◆ Exercise description ◆
Your answer must contain each line of the listing in which "Machine" appears, copied in full.

•••••

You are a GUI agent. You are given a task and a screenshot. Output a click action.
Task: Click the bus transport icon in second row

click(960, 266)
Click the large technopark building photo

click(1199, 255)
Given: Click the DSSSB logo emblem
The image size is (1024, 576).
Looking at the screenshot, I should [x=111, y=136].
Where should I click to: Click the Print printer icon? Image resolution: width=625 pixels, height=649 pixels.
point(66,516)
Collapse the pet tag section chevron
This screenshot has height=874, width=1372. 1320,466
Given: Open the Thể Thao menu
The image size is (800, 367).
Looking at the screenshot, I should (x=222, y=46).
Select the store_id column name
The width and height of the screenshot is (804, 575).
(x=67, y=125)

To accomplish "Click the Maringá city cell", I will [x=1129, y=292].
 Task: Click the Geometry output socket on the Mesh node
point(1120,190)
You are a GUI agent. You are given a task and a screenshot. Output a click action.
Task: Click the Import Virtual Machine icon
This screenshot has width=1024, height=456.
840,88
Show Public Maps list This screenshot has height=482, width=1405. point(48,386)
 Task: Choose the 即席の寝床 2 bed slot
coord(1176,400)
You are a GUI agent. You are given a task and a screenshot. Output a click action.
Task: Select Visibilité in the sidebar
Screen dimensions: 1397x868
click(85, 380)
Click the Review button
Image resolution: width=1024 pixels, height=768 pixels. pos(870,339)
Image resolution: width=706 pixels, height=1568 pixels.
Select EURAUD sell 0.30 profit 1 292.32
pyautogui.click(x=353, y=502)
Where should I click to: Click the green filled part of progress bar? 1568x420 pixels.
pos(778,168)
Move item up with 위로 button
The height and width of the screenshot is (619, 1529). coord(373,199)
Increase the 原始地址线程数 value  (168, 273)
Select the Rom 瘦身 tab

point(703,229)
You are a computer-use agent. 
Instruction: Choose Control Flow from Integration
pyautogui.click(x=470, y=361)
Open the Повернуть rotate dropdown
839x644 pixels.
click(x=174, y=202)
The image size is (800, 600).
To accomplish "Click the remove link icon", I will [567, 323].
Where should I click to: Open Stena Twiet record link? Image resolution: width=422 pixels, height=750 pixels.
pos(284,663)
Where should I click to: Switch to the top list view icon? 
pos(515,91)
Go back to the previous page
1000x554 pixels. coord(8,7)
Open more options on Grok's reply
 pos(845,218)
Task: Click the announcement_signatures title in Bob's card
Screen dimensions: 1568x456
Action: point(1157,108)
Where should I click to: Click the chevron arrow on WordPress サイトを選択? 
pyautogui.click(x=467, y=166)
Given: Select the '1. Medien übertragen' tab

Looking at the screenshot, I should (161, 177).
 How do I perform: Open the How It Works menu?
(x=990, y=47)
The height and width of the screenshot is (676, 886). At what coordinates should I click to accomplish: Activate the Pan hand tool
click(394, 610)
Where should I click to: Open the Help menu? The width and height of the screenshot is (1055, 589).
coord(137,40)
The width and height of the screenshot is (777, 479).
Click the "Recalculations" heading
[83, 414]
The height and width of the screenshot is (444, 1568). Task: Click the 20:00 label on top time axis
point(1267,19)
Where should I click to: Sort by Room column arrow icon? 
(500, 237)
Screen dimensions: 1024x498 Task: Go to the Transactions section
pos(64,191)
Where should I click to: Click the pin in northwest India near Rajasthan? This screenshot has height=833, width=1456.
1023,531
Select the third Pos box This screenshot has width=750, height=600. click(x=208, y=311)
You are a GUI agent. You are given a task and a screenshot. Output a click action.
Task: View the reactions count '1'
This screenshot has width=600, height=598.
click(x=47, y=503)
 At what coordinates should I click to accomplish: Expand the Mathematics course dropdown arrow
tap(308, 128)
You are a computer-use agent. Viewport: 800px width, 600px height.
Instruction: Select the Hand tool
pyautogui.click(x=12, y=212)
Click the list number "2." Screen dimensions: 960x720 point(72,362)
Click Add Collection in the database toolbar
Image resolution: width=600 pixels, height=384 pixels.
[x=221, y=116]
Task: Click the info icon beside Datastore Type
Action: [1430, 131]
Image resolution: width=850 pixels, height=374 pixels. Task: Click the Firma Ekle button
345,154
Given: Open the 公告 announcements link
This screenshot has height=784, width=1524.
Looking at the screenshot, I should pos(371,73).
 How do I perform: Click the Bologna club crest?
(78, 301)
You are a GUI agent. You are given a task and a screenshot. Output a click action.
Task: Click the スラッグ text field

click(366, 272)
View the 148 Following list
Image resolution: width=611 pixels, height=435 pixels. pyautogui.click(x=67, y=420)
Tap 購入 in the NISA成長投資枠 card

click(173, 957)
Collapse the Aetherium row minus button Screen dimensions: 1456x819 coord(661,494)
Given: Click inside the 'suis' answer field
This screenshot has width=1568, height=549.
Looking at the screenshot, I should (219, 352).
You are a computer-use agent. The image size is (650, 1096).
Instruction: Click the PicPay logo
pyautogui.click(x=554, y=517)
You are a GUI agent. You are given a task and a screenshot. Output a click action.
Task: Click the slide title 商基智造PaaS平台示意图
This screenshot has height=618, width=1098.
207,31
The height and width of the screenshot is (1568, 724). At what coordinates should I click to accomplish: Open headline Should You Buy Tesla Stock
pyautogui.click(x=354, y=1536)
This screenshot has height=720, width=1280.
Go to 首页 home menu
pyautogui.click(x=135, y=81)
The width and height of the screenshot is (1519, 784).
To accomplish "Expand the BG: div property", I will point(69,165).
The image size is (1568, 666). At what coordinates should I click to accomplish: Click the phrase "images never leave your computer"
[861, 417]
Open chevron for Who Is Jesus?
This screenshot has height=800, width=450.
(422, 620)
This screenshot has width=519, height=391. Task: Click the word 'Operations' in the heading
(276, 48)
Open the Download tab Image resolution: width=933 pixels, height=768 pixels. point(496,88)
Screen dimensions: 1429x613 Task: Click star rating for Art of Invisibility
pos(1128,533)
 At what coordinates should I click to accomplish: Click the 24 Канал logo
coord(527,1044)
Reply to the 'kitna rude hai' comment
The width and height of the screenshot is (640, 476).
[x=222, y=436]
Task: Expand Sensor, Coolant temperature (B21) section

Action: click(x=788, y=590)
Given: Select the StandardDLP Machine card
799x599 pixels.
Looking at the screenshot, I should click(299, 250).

•••••

◆ Response area ◆
Task: Click the Import Virtual Machine icon
Given: Select the StandardDLP Machine card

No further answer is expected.